Raw records
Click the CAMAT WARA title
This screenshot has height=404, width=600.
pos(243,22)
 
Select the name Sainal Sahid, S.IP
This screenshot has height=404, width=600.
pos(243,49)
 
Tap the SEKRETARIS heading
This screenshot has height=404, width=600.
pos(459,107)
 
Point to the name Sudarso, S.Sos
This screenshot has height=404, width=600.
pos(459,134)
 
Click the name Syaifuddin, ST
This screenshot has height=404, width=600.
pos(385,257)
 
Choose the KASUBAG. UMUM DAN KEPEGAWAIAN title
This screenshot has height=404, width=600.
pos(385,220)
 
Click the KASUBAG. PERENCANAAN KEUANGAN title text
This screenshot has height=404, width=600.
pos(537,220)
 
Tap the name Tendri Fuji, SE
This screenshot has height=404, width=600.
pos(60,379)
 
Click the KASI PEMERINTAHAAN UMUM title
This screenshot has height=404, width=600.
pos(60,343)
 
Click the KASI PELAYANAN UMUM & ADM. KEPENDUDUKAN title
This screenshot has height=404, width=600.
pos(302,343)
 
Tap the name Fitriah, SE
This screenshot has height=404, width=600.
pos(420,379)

*Task instructions:* Can you repeat all of the records above word for word, without changing anything?

*Expected output:*
Click the CAMAT WARA title
This screenshot has height=404, width=600.
pos(243,22)
 
Select the name Sainal Sahid, S.IP
This screenshot has height=404, width=600.
pos(243,49)
 
Tap the SEKRETARIS heading
This screenshot has height=404, width=600.
pos(459,107)
 
Point to the name Sudarso, S.Sos
This screenshot has height=404, width=600.
pos(459,134)
 
Click the name Syaifuddin, ST
This screenshot has height=404, width=600.
pos(385,257)
 
Choose the KASUBAG. UMUM DAN KEPEGAWAIAN title
This screenshot has height=404, width=600.
pos(385,220)
 
Click the KASUBAG. PERENCANAAN KEUANGAN title text
This screenshot has height=404, width=600.
pos(537,220)
 
Tap the name Tendri Fuji, SE
This screenshot has height=404, width=600.
pos(60,379)
 
Click the KASI PEMERINTAHAAN UMUM title
This screenshot has height=404, width=600.
pos(60,343)
 
Click the KASI PELAYANAN UMUM & ADM. KEPENDUDUKAN title
This screenshot has height=404, width=600.
pos(302,343)
 
Tap the name Fitriah, SE
This screenshot has height=404, width=600.
pos(420,379)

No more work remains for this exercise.